The chemoreceptor trigger zone (CTZ) functions as emetic chemoreceptor for the vomiting
centers. Many antiemetic drugs acting at the level of the CTZ are responsible for vomiting
in patients receiving chemotherapy and postoperative patients. Our regimen has been proven
to reduce the incidence of PONV in patients receiving chemotherapy. We intend to prove that
a regimen that has been utilized in patients receiving chemotherapeutic drugs will work in
patients with higher incidence of PONV. We hypothesize that a regimen of low dose dronabinol
preoperatively is superior in efficacy to a standard antiemetic in preventing the incidence
of PONV, and thus not only improve patient satisfaction but also reduce length of stay in
patients undergoing surgery that is potentially outpatient based.
Specific Objectives
1. Reduction of postoperative and postdischarge nausea and vomiting in ambulatory surgery
patients.
2. Reduce rate of hospital admissions and length of inpatient stay after outpatient
surgery.
3. Improve patient satisfaction after outpatient surgery.

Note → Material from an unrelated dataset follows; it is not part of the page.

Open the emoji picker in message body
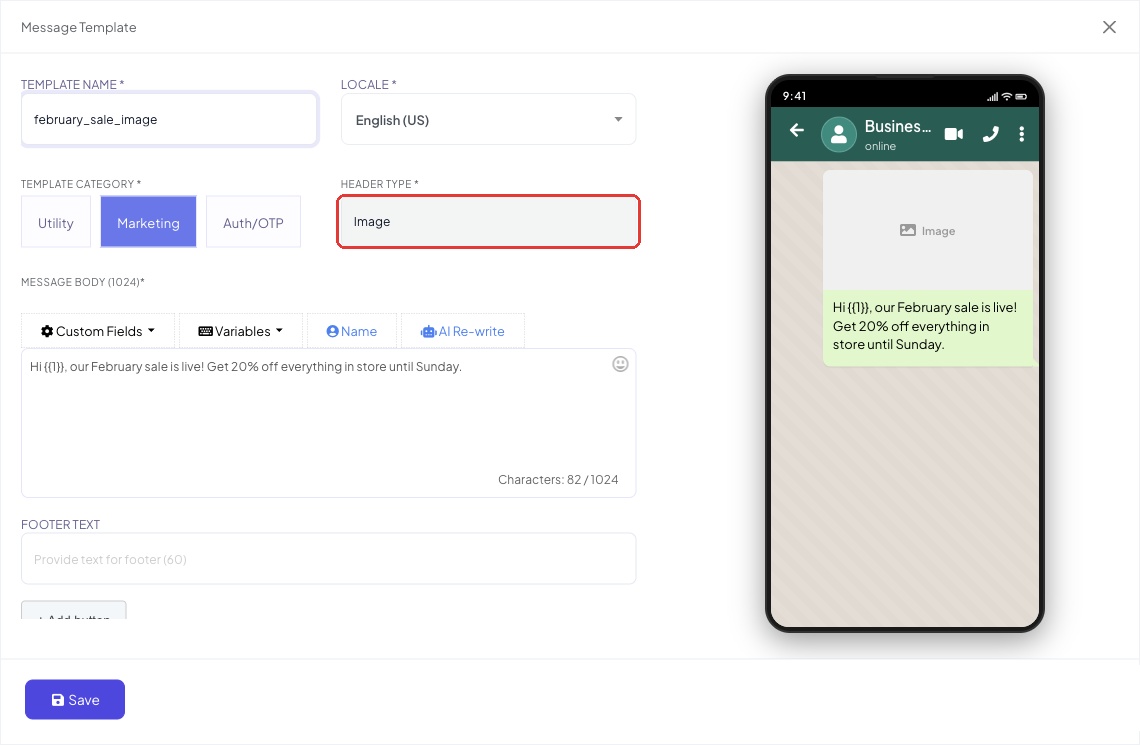Viewport: 1140px width, 745px height. [x=620, y=364]
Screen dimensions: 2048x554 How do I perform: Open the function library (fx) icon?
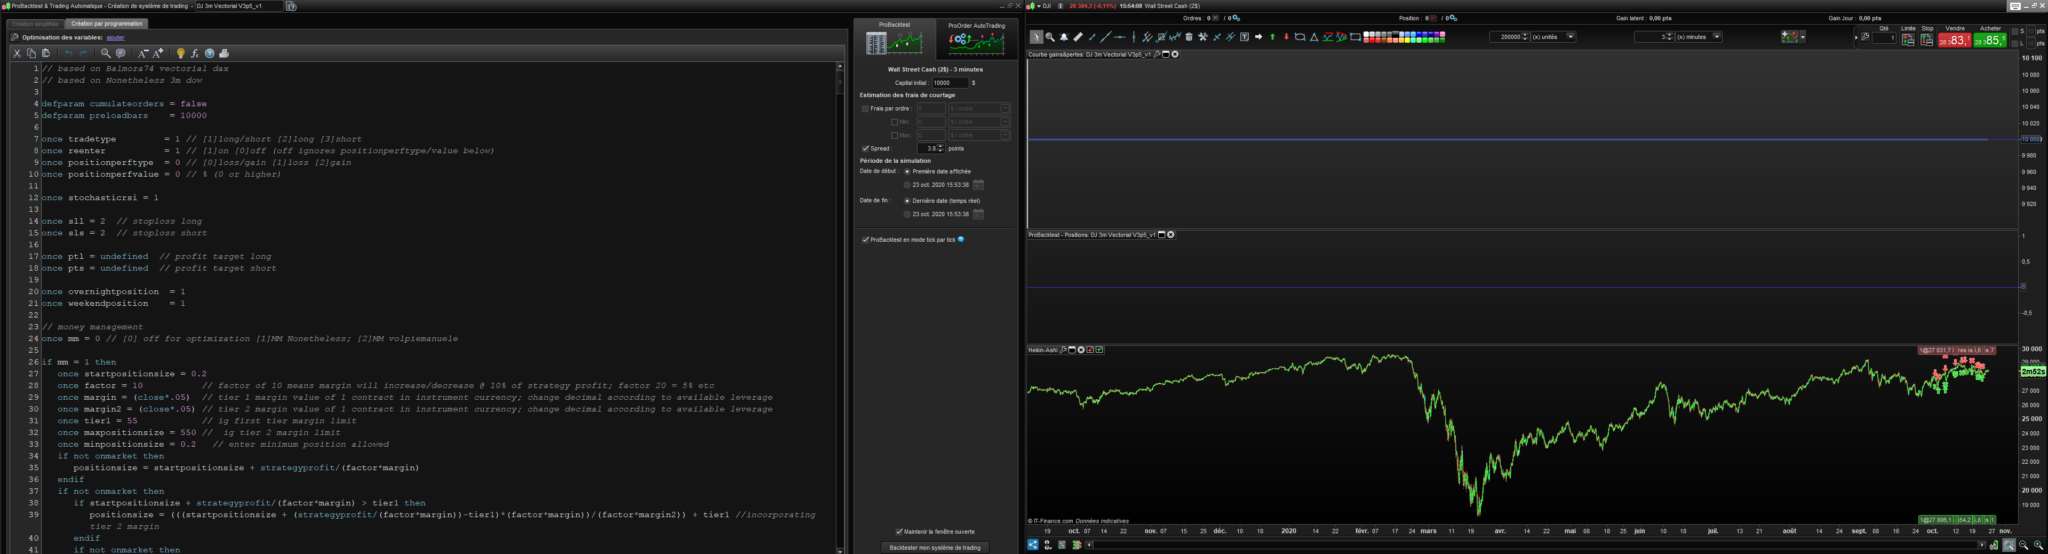pyautogui.click(x=195, y=53)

Procedure After informed consent, high risk surgical patients will be randomized to receive
either the study drug oral dronabinol (5 mg) preoperatively and ondansetron intravenously at
the end of surgery. The outcome measures will be the presence or absence of PONV, the
severity and number of such episodes, the event count of rescue antiemetic use and patient
satisfaction. All data will be recorded by personnel who are blinded to the drug regimen.

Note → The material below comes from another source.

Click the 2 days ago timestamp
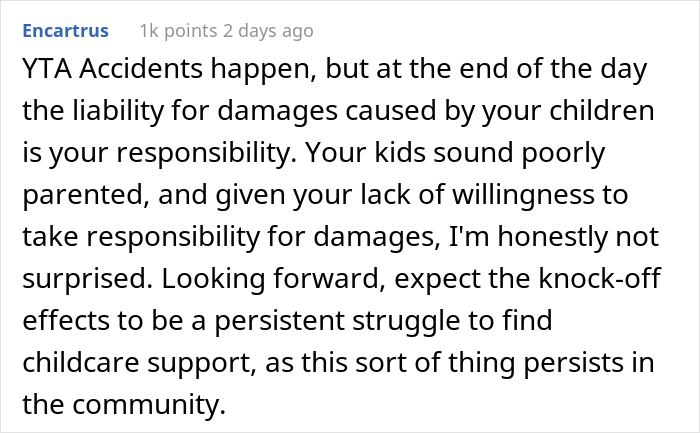700x433 pixels. coord(268,31)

Relevance At the VA, 2/3 of our patients are scheduled for outpatient surgical procedure
everyday. Our regimen will minimize postoperative and postdischarge nausea and vomiting,
improve PACU length of stay, minimize unnecessary hospital admissions, provide patient
satisfaction and cost containment. The potential for application of this inexpensive
intervention to other surgeries is enormous. Reducing the incidence of PONV could have a
significant impact on patient satisfaction. The intervention is very low-risk and
efficacious could substantially impact on the experience and the outcome of the veteran
undergoing surgery.
Inclusion Criteria:
- The patients undergoing outpatient operations for intra-abdominal or abdominal wall
procedures (e.g. hernias) under general anesthesia.
- Patients that are at increased risk for PONV based on the Koivuranta risk scoring
system, with inclusion of patients having a risk score of 2 or more than 2.

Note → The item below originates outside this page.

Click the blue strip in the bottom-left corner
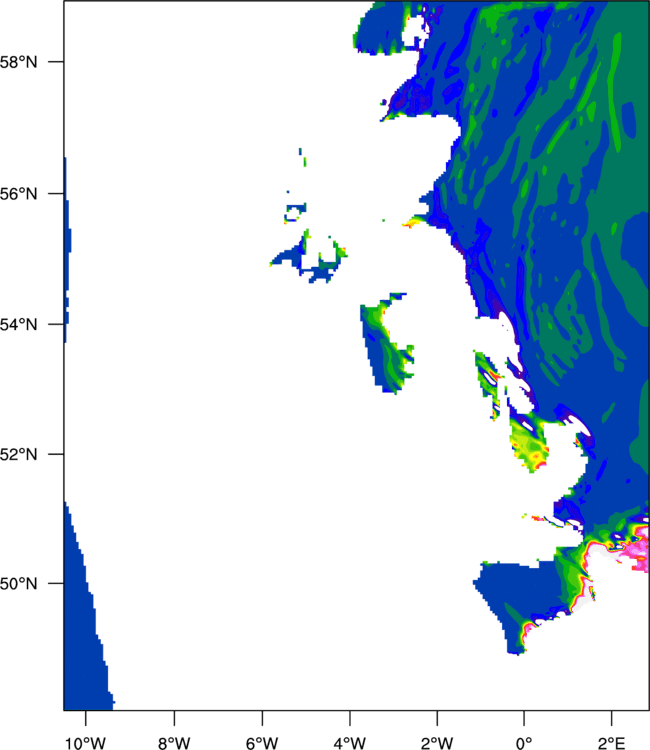tap(85, 620)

- Ability to give informed consent.
- Veteran eligible for treatment.
Exclusion Criteria:
- Patients <18 years old
- Patients with a history of hypersensitivity to cannabinoids or sesame oil
- Patients with current substance abuse.
Substance abuse will be identified meeting one or both of the following criteria:
- a) Review CPRS to identify inpatient, residential, or outpatient treatment for
alcohol or drug dependence recorded in CPRS within the preceding six months.
OR
- b) Patient report. Exclude patients who report current marijuana or cocaine use
within the past 30 days.
If a drug screen is clinically indicated and is positive the patient will NOT be entered
into the study.
- Patients taking medications known to have significant drug-drug interactions with the
prescribed drug and study drugs, Dronabinol and Ondansetron, will be reviewed in
Micromedex. Micromedex is a medication database used by CAVHS. If the drug could
have a drug-drug interaction with either dronabinol or ondansetron the patients will
NOT be entered into the study. If a drug is confirmed via Micromedex not to have a
drug-drug interaction, the patient will be eligible for study participation.
- Pregnant women
- Patients with prolonged QTC intervals on EKG.
- Patients enrolled in another clinical trial at the time of randomization.